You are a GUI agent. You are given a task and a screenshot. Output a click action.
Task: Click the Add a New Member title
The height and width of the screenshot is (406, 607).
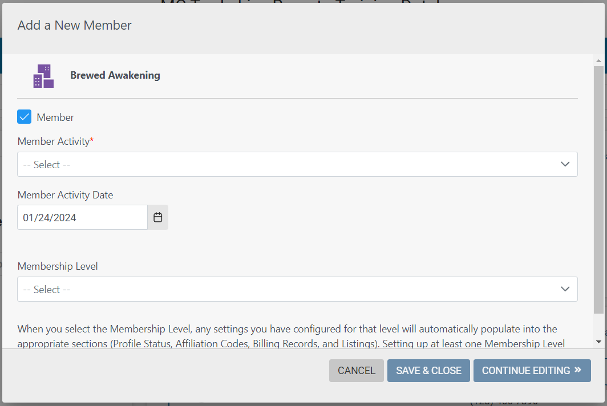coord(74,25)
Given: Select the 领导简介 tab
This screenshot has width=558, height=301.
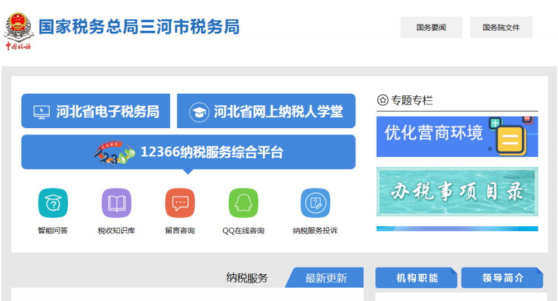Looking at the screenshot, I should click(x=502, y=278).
---
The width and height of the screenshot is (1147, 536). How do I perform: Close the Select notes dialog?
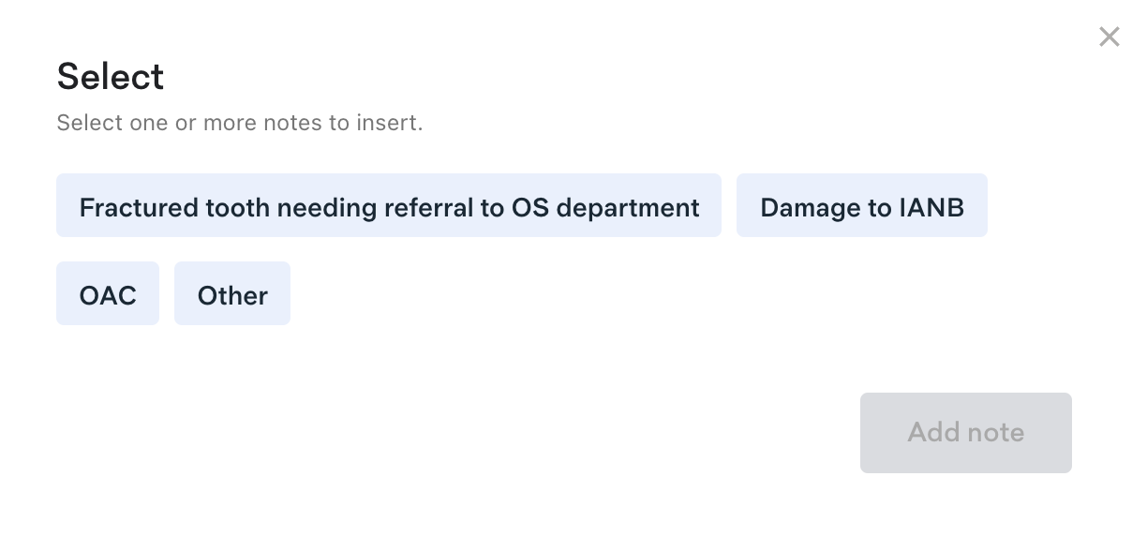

▶ **Stated goal**
Reproduce word for word the rows between the line containing "You are a GUI" and the line containing "Looking at the", including both of those lines. Omit the pictures from your copy.

▶ **Answer to this problem**
You are a GUI agent. You are given a task and a screenshot. Output a click action.
Task: Click the Add a New Member title
The height and width of the screenshot is (406, 607).
coord(74,25)
Given: Select the 领导简介 tab
This screenshot has width=558, height=301.
Looking at the screenshot, I should click(x=502, y=278).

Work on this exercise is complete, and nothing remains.